Sunday, January 02, 2005
South Asia: Another pathetic moment, as Colin Powell is put out there to insist “we are a generous people.” Well-spoken by the embarrassed fellas who announced $15 million in aid and were shamed to drastically elevate the figure. Now at least we’re pledging (hopefully giving) the equivalent of 38 hours of the Iraqi occupation.
Frank Rich: Our National Denial
So the soldiers soldier on, and we party on. As James Dao wrote in The New York Times, "support our troops" became a verbal touchstone in 2004, yet "only for a minuscule portion of the populace, mainly those with loved ones overseas, does it have anything to do with sacrifice." Quite the contrary: we have our tax cuts, and a president who promises to make them permanent. Such is the disconnect between the country and the war that there is no national outrage when the president awards the Medal of Freedom to the clowns who undermined the troops by bungling intelligence (George Tenet) and Iraqi support (Paul Bremer). Such is the disconnect that Washington and the news media react with slack-jawed shock when one of those good soldiers we support so much speaks up at a town hall meeting in Kuwait and asks the secretary of defense why vehicles that take him and his brothers into battle lack proper armor. http://www.nytimes.com/2005/01/02/arts/02rich.html?oref=login
Social Security: Two takes from writers of the Washington Post and NY Times.
************
• YOUR OBJECTIVE:
What reason does the blog entry give for calling George Tenet and Paul Bremer "clowns"? Reply in one to three sentences. These rows come from a separate source.

• Text and item location entries:
************
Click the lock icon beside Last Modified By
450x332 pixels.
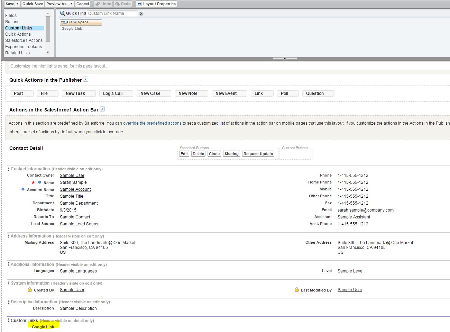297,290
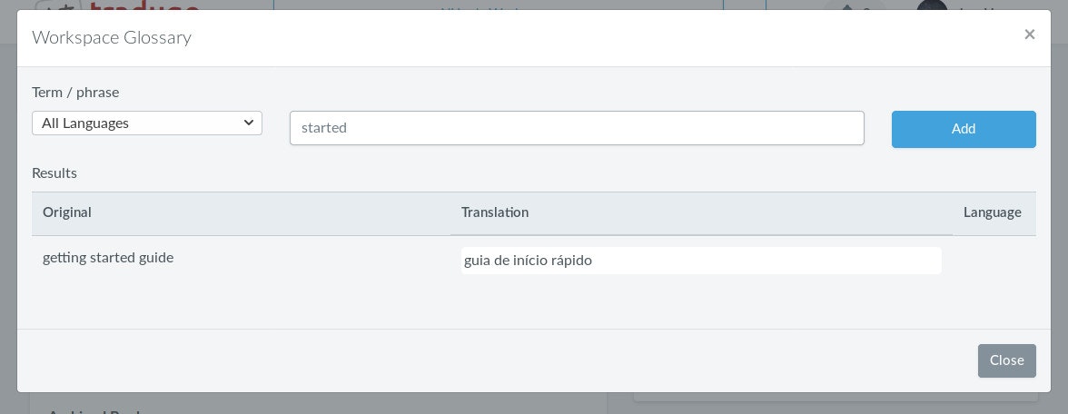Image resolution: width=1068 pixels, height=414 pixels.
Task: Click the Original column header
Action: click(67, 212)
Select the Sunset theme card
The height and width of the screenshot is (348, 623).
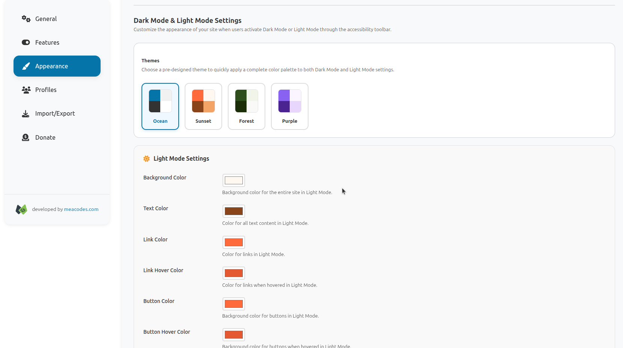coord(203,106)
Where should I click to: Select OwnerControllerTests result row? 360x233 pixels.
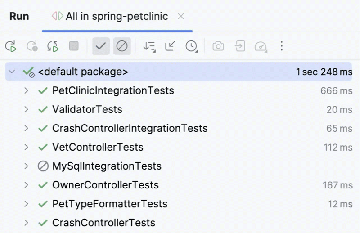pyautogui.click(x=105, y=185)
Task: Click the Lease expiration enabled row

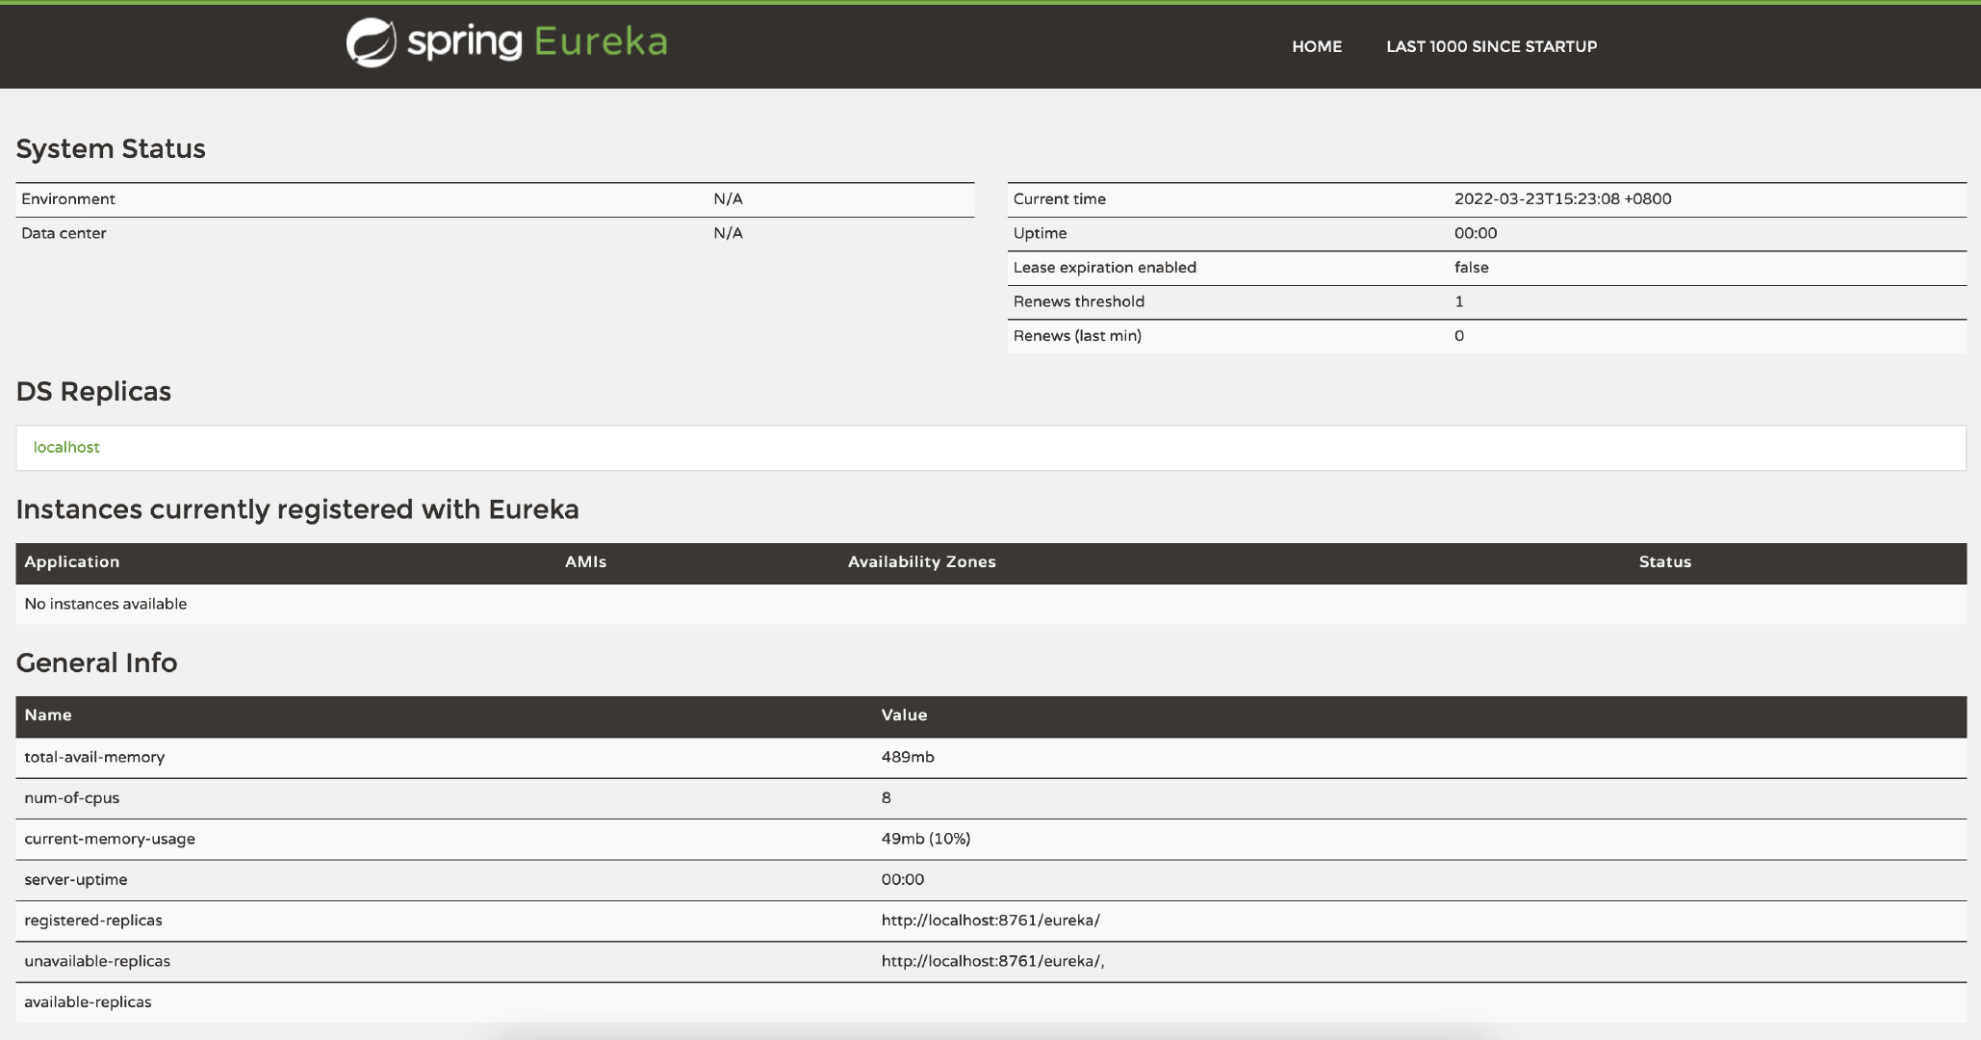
************
• CORRECT ANSWER:
They are described as having undermined the troops: Tenet by bungling intelligence and Bremer by bungling Iraqi support. The entry treats the absence of national outrage at their receiving the Medal of Freedom as evidence of the disconnect between the country and the war.